A method for modelling viscoelastic properties of fibre reinforced polymeric composites, based on the original reinforcement theory as well as original description of viscoelasticity of the matrix [4}, is developed in the paper. The composite material consists of a viscoelastic isotropic polymer matrix and elastic monotropic fibres. In order to model arbitrary shear/bulk creep in the matrix, the Mittag-Leffler fractional exponential functions are used as the generating functions. Hence, the viscoelastic model of the polymer matrix is described with 2 elastic constants and 6 viscoelastic constants, while the elastic properties of the fibres are described with 5 well-known elastic constants. Both groups of the material constants can be estimated experimentally relatively easy. Coupled constitutive equations of linear viscoelasticity of a unidirectional fibrous polymeric composite, modeled as a homogeneous monotropic material are formulated in the study.

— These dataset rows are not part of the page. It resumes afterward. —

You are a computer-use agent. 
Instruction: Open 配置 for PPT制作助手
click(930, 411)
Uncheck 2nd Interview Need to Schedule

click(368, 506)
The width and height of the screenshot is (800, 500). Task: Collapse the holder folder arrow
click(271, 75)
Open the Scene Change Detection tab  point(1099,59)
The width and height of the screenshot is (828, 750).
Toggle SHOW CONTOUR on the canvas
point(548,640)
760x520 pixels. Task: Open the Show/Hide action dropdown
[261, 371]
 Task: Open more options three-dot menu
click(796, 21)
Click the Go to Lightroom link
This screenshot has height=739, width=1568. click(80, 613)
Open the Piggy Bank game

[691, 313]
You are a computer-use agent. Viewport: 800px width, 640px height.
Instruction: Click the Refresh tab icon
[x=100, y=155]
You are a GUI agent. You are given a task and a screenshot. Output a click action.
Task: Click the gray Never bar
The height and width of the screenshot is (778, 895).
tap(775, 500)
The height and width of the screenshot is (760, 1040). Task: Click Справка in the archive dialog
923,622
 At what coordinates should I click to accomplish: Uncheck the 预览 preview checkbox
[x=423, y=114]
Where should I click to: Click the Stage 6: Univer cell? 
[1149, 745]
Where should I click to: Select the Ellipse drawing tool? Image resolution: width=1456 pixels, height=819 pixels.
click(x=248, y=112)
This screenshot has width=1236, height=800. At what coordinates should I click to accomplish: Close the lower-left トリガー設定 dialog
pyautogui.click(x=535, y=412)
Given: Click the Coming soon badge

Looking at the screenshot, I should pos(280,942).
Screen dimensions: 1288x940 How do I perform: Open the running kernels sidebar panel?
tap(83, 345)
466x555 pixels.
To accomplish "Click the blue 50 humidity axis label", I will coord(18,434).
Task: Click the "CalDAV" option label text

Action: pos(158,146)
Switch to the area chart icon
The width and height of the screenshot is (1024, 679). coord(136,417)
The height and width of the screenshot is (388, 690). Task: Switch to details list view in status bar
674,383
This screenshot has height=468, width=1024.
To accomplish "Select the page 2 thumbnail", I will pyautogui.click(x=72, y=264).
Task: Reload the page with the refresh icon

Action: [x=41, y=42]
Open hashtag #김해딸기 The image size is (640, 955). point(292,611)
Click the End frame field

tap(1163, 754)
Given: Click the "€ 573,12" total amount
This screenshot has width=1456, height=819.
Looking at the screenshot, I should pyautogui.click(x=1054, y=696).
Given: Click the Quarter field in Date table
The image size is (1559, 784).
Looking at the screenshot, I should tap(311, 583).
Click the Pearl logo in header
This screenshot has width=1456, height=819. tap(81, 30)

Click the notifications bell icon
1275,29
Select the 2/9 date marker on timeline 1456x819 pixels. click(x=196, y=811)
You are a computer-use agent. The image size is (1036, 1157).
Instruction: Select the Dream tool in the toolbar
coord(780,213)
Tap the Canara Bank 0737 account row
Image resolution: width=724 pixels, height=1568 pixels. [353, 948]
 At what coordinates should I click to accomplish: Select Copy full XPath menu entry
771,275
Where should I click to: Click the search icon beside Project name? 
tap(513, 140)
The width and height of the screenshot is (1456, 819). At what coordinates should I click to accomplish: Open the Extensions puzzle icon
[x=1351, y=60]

The viscoelastic model of the composite is described using 5 elastic constants and 27 viscoelastic constants, i.e., 9 long-lasting compliance ratios, 9 retardation times, and 9 fractions defining an order of the fractional exponential functions. The elastic-viscoelastic analogy is used to predict theoretically the complex compliances of the composite [4]. An iterative optimization procedure for theoretical prediction of the viscoelastic constants of the composite is formulated, computerised and positively tested on the selected composite materials.